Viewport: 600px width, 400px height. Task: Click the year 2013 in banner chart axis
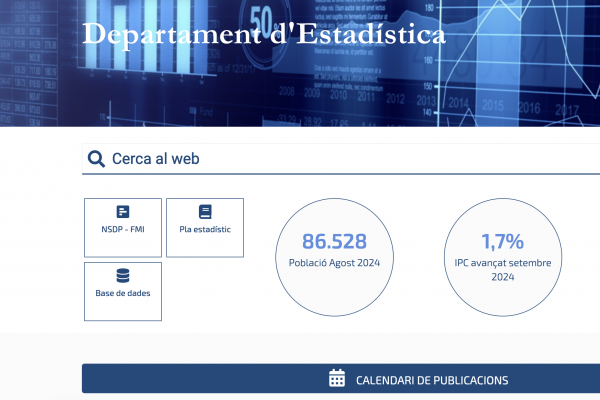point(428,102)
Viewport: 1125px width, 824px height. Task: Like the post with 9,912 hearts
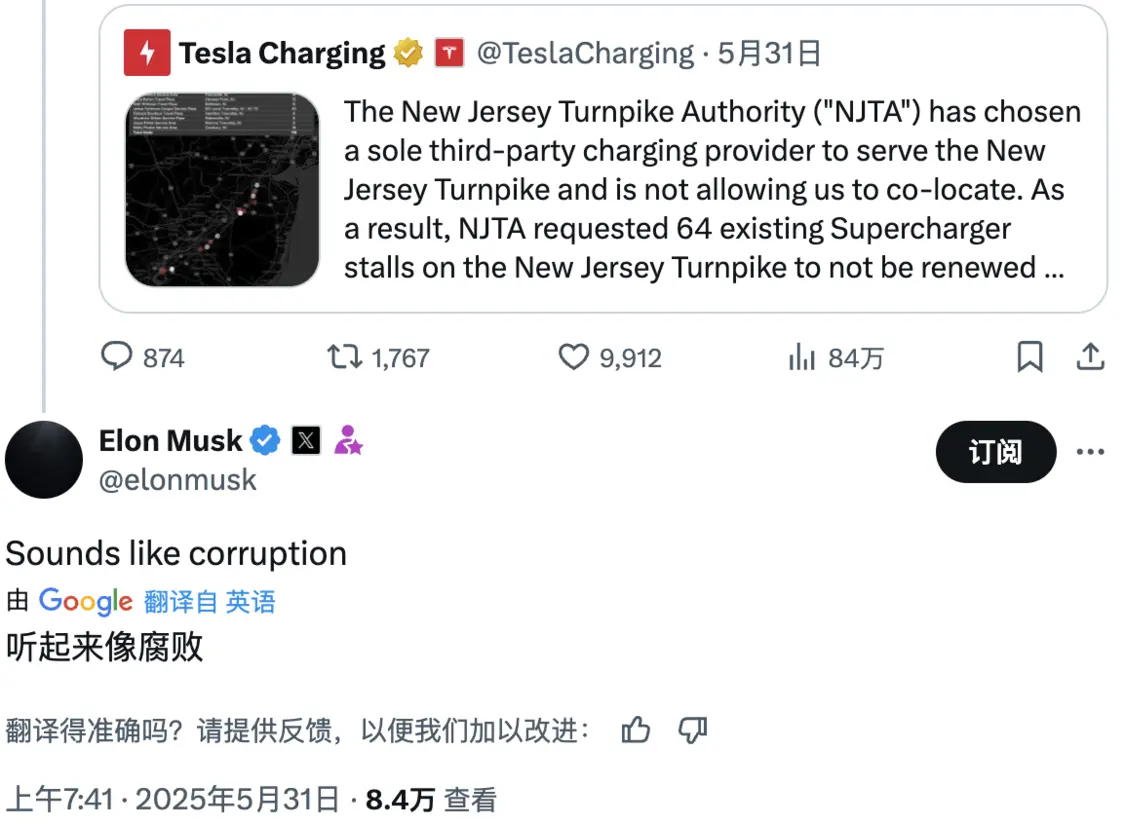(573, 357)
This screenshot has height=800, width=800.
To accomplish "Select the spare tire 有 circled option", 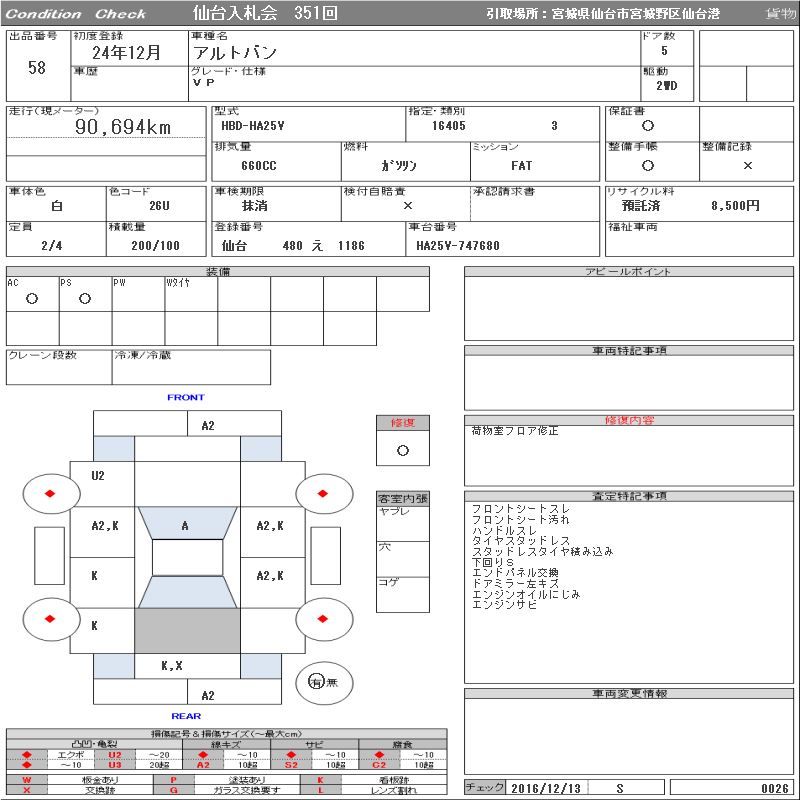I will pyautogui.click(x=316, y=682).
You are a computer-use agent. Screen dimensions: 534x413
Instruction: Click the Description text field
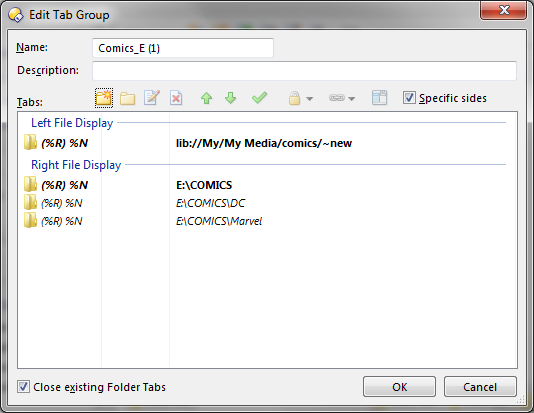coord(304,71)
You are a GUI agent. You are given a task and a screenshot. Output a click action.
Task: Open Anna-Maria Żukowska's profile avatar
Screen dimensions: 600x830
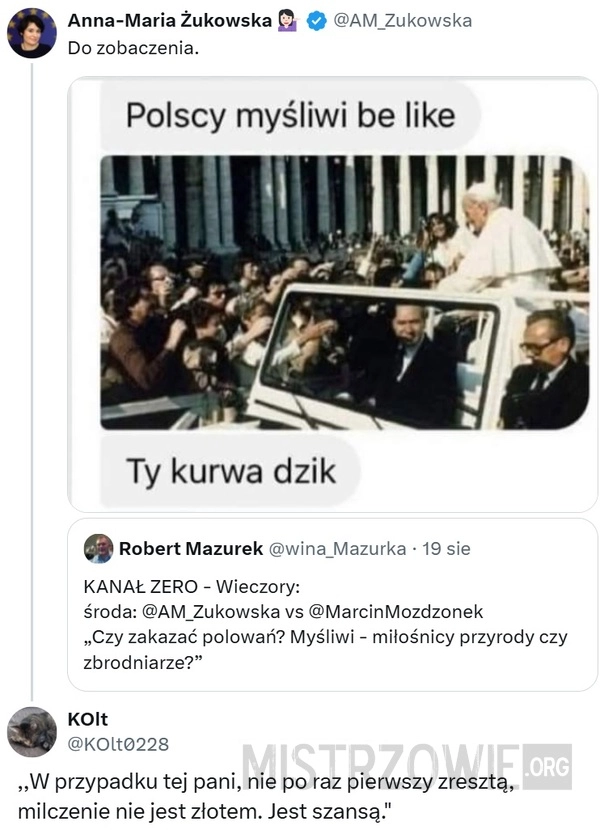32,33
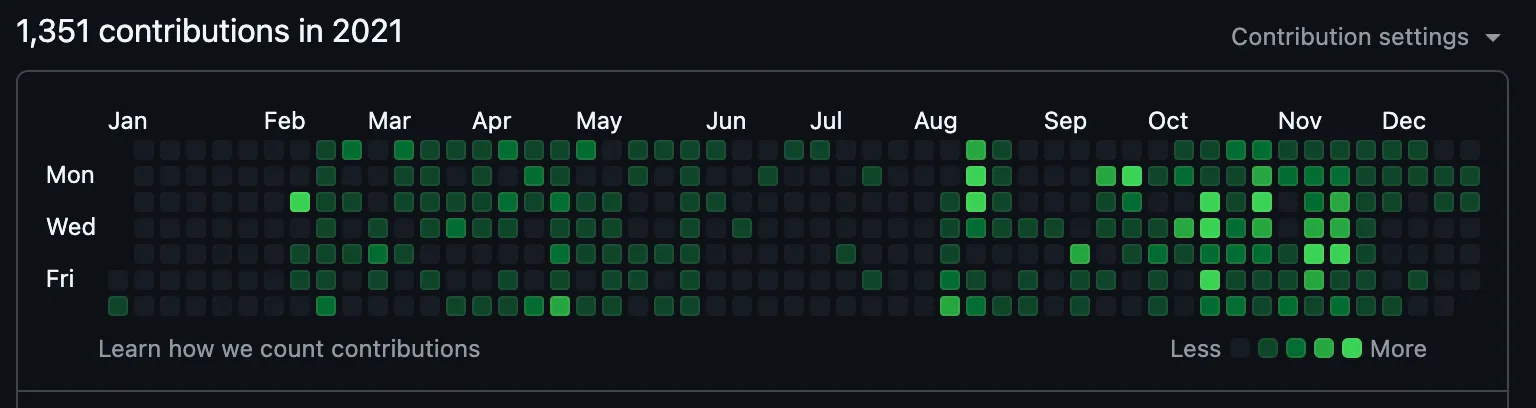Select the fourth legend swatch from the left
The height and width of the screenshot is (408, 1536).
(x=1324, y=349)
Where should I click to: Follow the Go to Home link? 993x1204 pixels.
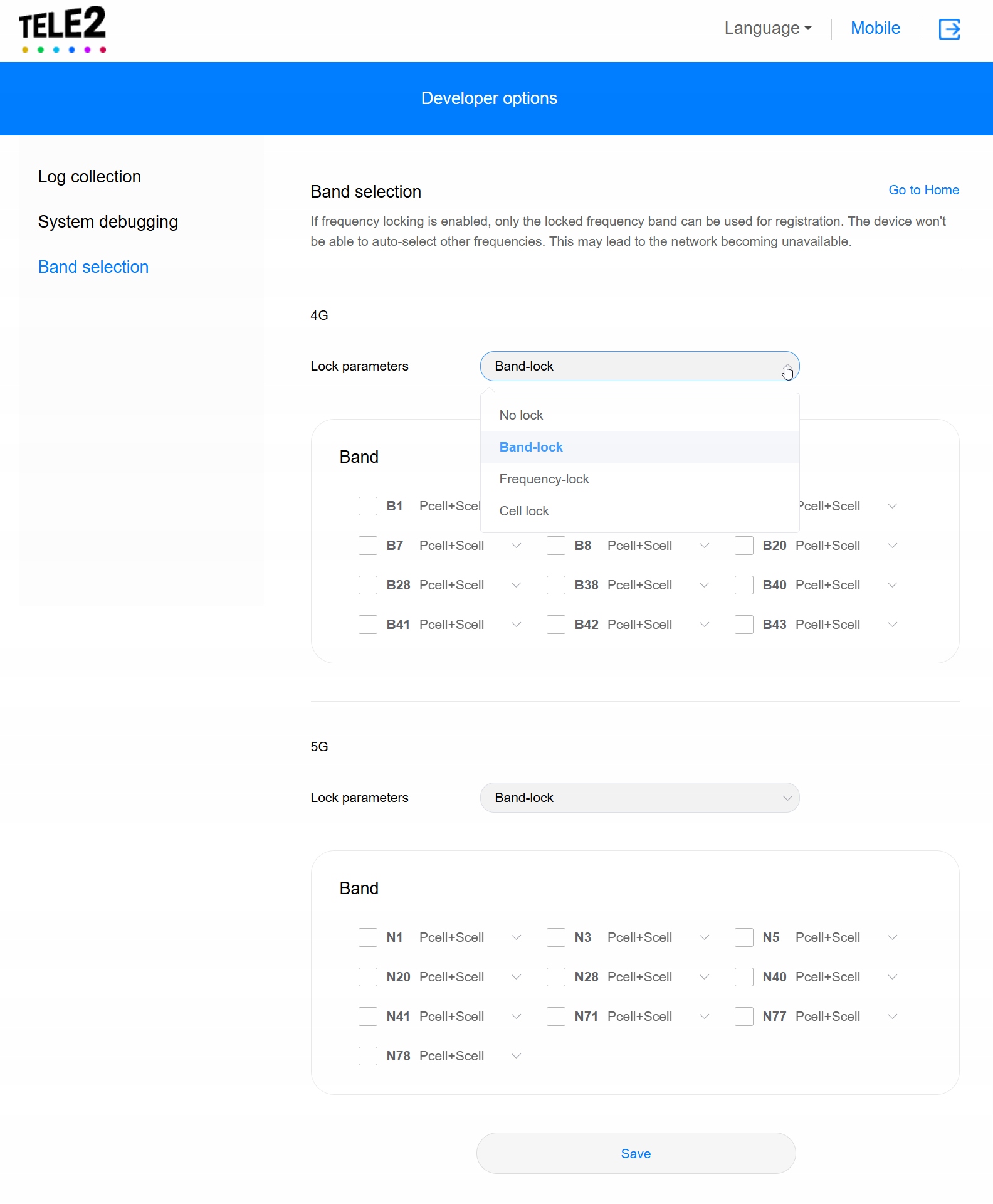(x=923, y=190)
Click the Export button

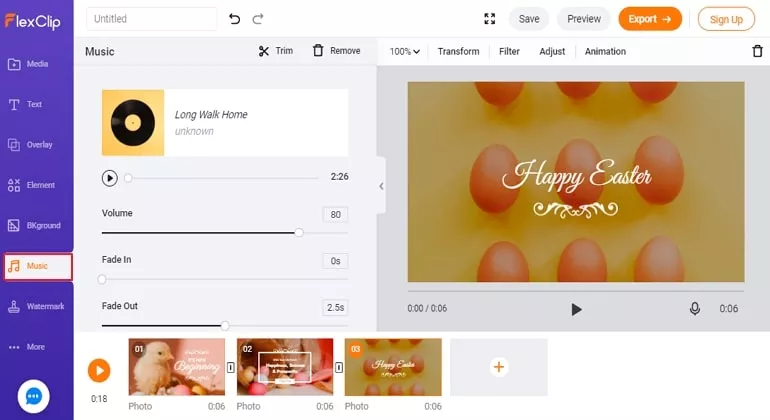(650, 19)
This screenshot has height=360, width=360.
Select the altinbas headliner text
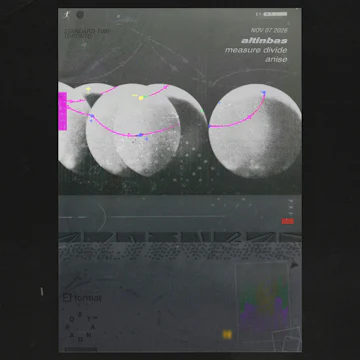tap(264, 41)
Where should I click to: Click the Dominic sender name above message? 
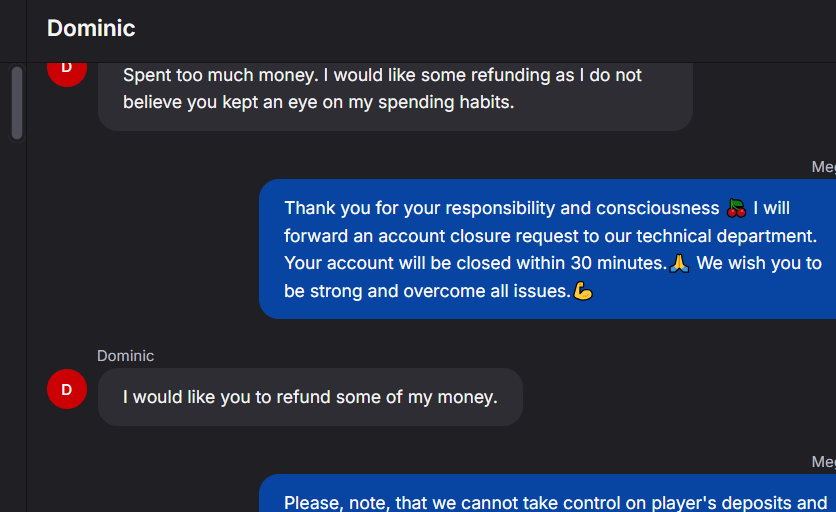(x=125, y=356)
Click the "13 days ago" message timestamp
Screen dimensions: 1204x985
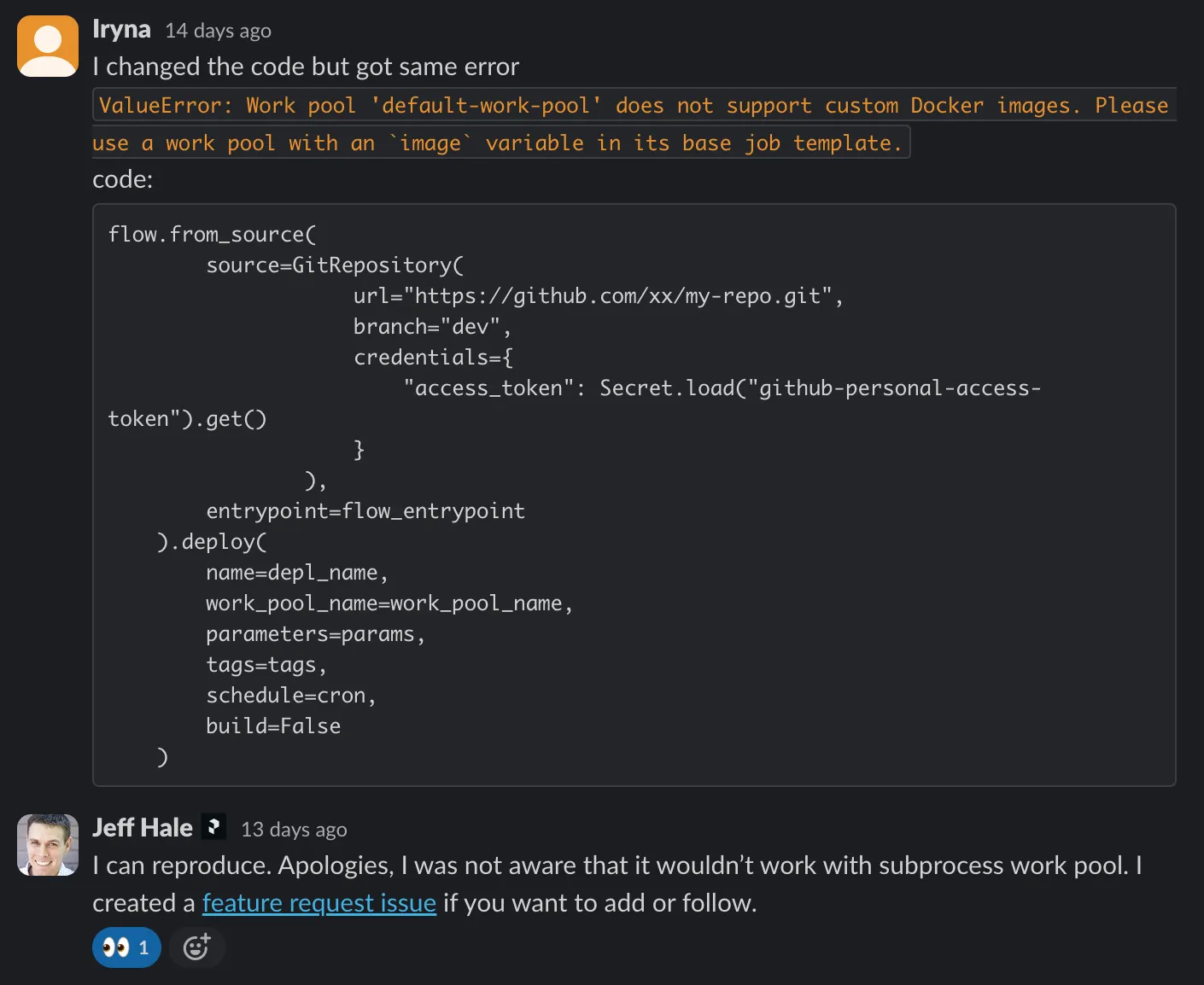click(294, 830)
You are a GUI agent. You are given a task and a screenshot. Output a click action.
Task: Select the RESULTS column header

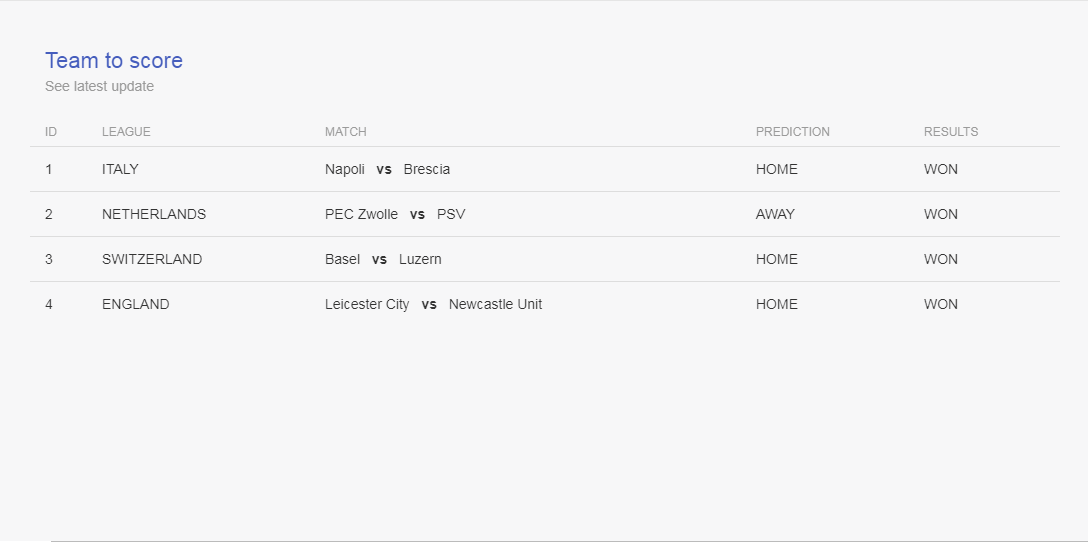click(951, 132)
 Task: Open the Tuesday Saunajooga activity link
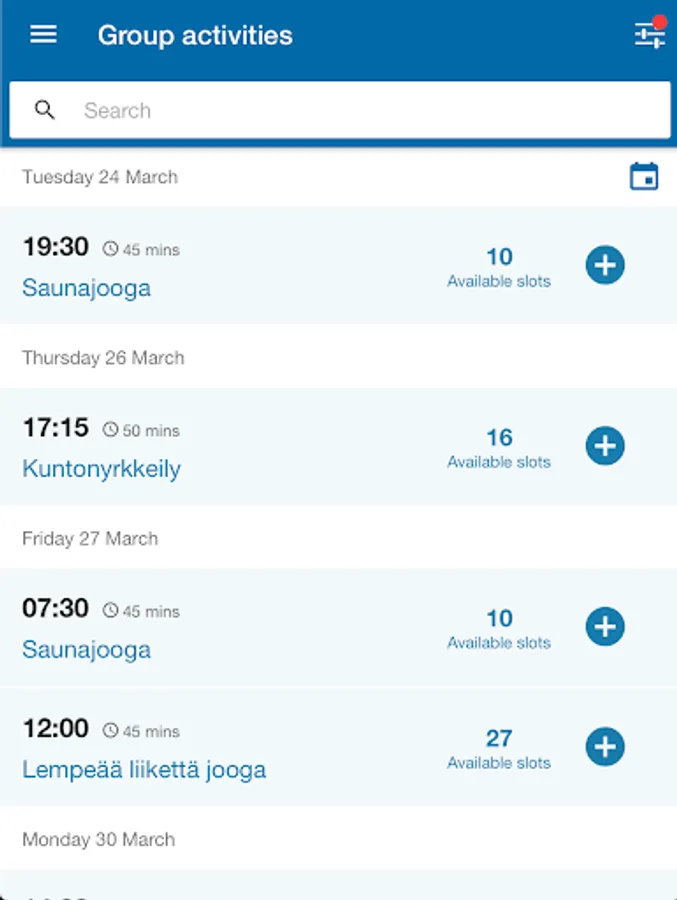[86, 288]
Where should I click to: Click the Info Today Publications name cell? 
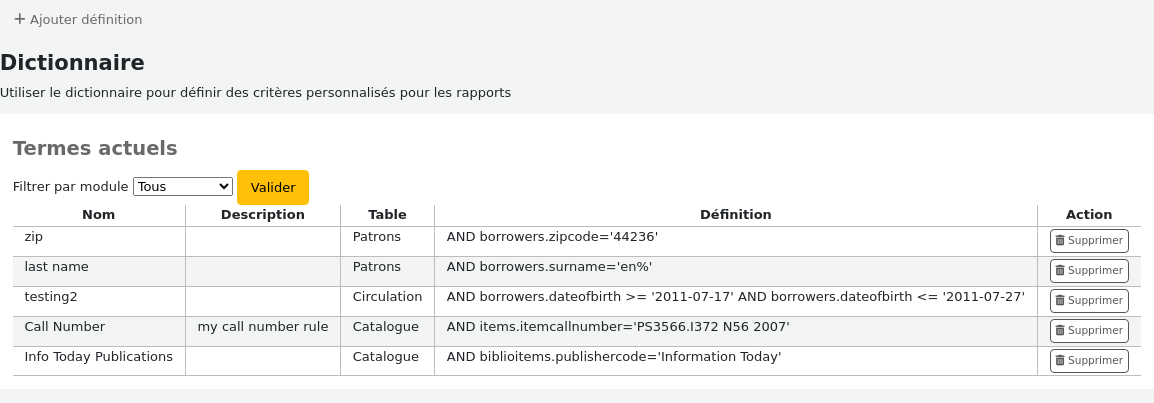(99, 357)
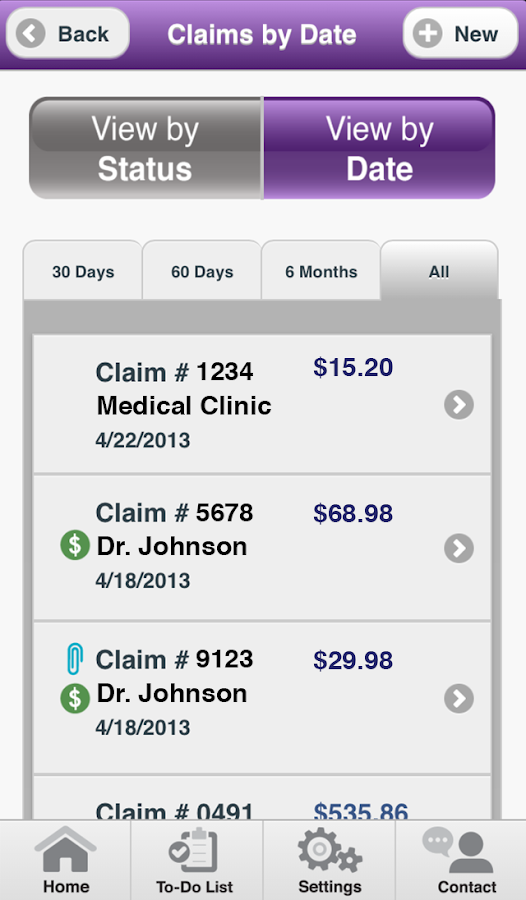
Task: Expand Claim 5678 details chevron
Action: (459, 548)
■ ■ ■ ■ ■ ■ ■
*What is being asked*
Which lines in the records above contain the word "This"? Return each of them.

*Response area*
This screenshot has height=800, width=800.
This screenshot has height=360, width=360.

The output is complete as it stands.